Thomas Gambier Parry died in 1888, and is commemorated in Gloucester Cathedral, where more of his painting survives. In addition to all the things he built at Highnam and the spectacular gardens he created here, and the various church paintings (which were always done gratis), he left behind a string of philanthropic projects including an orphanage (he was of course an orphan himself), a children's hospital and a college of science and art. A few years later Sir Hubert Parry inherited Highnam, being by then the only surviving child of Isabella. He added a parish hall to his father's portfolio of beneficence, and was buried in St Paul's Cathedral after his death in 1918.

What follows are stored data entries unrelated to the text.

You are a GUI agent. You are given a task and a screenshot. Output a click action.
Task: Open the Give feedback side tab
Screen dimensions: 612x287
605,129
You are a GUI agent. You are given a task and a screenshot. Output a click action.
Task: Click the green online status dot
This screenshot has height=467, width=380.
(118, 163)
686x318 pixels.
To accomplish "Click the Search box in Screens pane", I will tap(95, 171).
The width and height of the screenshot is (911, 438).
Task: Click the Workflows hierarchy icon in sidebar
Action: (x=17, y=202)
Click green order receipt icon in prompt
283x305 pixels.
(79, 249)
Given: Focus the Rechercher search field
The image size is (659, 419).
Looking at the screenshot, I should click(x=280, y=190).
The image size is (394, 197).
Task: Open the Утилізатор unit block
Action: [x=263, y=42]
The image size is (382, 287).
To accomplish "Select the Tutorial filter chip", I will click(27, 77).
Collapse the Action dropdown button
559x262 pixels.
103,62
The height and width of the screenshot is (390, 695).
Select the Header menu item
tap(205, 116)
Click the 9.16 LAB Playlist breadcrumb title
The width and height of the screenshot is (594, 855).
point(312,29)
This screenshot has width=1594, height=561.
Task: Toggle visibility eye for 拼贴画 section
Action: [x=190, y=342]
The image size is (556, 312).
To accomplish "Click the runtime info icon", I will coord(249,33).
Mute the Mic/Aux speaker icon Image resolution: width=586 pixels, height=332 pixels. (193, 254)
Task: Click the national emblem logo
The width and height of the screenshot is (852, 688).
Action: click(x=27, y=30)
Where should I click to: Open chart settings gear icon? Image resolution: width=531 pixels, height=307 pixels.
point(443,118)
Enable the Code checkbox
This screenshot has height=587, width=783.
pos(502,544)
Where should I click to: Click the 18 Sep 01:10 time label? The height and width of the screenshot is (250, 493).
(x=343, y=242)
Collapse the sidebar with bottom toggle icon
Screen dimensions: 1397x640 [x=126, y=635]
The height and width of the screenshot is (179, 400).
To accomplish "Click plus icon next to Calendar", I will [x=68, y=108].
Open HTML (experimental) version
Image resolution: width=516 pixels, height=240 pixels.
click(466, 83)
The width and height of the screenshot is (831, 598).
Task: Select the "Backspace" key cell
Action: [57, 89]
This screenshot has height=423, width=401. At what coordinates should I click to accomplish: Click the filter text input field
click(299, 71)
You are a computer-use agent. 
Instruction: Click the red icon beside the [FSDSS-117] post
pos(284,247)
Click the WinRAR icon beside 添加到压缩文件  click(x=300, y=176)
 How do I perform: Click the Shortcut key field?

The ups and downs of the last century have seen many changes, but what doesn't change is the medieval dreamworld imprinted with such permanence on the place, and given physical form in the church and its founder's imaginative vision. Just the kind of vision that Blake meant when he spoke of Jerusalem.


Sources:
A Guide to the Church of the Holy Innocents, Highnam, Gloucestershire (guidebook from the church)
And I'm very grateful to the lady who generously gave up her time to give me such an interesting tour of the church interior.


* * *

Should you decide to visit Highnam church, you may find it useful to know that it has a generous car park, accessed through the Community Centre entrance. However, neither church nor car park are visible from the road, and it's only when you go into the Community Centre driveway that you see a signpost for the church car park – so it's very easily missed (especially if you've got some prat in a 4x4 driving up your backside).